If you have something like this: inline unsigned qPremultiply(unsigned x) { const unsigned a = x >> 24; if (a == 255) return x; unsigned t = (x & 0xff00ff) * a; t = (t + ((t >> 8) & 0xff00ff) + 0x800080) >> 8; t &= 0xff00ff; x = ((x >> 8) & 0xff) * a; x = (x + ((x >> 8) & 0xff) + 0x80); x &= 0xff00; return x | t | (a << 24); } Gcc will vectorize it so that the longer calculation is always performed and with an added blend in the end to merge the two different return values. This is however unnecessary as the calculation will give the same result, and thus the blend can be saved. Also in any case it is actually a bit unsafe to vectorize as the performance difference between the two branches is substantial, and it happens that in this case the short-cut is likely to be valid most of the time, so a nonvectorized loop might be faster than a vectorized one by doing a lot less. The latter can be fixed, if the short-cut was also vectorized, for instance making the test for 4 values at a time and skip the long route if none of them need it.
Note it might be hard to figure out for the compiler that the result for a==255 will leave the input unchanged, but you can observe the same if you instead test for a == 0 (and return 0). In that case the compiler should have enough math deduction to be able to tell that the result of a==0 is always 0.
I don't see any vectorization being done on the testcase. Please specify the GCC version you tested as well as the command-line flags and eventually complete the testcase (there's no loop here?).

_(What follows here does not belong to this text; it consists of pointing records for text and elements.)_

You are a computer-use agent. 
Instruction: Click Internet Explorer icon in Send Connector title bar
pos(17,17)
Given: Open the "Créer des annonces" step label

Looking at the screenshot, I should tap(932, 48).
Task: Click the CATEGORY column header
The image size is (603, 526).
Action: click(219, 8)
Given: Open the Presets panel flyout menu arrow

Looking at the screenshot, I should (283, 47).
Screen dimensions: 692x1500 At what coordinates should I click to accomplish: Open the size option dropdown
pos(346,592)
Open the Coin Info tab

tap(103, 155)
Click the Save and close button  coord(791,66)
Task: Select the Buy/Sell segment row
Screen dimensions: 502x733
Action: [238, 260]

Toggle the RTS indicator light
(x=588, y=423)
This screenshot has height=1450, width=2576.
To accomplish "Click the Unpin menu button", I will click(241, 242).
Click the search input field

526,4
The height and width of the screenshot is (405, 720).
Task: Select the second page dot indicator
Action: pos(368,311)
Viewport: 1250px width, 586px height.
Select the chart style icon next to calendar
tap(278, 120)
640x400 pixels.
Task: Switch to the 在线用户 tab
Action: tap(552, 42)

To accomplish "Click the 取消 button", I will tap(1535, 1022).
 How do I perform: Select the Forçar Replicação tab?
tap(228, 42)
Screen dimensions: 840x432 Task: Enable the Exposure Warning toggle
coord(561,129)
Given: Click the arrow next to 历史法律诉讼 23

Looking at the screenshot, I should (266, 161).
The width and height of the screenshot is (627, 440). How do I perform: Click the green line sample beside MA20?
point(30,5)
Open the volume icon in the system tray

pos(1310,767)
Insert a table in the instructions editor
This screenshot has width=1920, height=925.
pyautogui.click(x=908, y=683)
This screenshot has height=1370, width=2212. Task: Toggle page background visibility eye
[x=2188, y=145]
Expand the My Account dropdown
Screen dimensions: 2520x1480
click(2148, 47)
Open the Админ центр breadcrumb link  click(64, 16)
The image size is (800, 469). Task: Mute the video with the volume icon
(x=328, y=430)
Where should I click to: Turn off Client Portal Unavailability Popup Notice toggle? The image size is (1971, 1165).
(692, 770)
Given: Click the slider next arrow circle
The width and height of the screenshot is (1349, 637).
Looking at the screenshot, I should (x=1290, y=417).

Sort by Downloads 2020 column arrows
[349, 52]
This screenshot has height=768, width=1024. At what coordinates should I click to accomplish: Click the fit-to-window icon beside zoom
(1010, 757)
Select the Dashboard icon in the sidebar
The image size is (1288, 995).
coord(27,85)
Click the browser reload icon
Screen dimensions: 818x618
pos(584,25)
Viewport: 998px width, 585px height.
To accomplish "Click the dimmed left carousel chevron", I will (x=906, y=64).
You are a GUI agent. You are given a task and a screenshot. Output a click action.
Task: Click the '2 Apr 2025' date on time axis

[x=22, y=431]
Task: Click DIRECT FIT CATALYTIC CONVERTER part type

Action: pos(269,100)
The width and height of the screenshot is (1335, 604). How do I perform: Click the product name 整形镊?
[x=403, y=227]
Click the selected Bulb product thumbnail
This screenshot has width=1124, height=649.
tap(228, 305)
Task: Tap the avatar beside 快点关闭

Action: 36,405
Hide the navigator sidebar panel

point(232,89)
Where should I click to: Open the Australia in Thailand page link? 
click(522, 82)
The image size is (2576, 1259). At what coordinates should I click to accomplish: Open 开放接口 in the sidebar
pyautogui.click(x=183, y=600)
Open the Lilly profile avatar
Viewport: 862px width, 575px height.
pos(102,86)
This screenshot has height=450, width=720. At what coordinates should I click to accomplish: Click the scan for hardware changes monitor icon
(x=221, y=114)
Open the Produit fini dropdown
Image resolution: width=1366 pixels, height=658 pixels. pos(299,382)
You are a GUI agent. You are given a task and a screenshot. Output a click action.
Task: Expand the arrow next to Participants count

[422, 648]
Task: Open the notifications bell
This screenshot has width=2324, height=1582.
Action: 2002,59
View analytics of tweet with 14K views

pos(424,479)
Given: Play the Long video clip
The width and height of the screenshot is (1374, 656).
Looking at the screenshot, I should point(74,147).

You need to add the loop around it void test(unsigned *buffer, int count) { for (int i = 0; i < count; ++i) buffer[i] = qPremultiply(buffer[i]); }
Created attachment 43995 [details] gccbug85406.cpp This version compiles with a pcmpeqd and pandn instead of a blend, but the principle is the same. Though the last of a ptest in the beginning is worse, as that risks a performance regression compared to non-vectorized.
I think it's too much asked from GCC to prove that if a == 255 the computation in the else path would result in x. The simplest fix would be to remove the conditional in the source. It's true that GCC doesn't evaluate costs of the vectorization properly as it looks at the if-converted copy when calculating the cost of the scalar loop. OTOH any estimate on how often the shortcut triggers compared to the computation might be off and a conservative estimate may cause us to not vectorize and thus slow down the code.
Yeah, the a==255 was actually not a case I would expect the compiler to solve, which is why I changed the example to the a==0 case, which should be solveable using existing constant propagation. Note you can put both short-cuts in, though as it standards only gcc 7 and 8 can vectorize it with two conditions, so we cant use that in general code as we need it to be fast elsewhere too.
I Noticed clang/LLVM does not do this either nor ICC.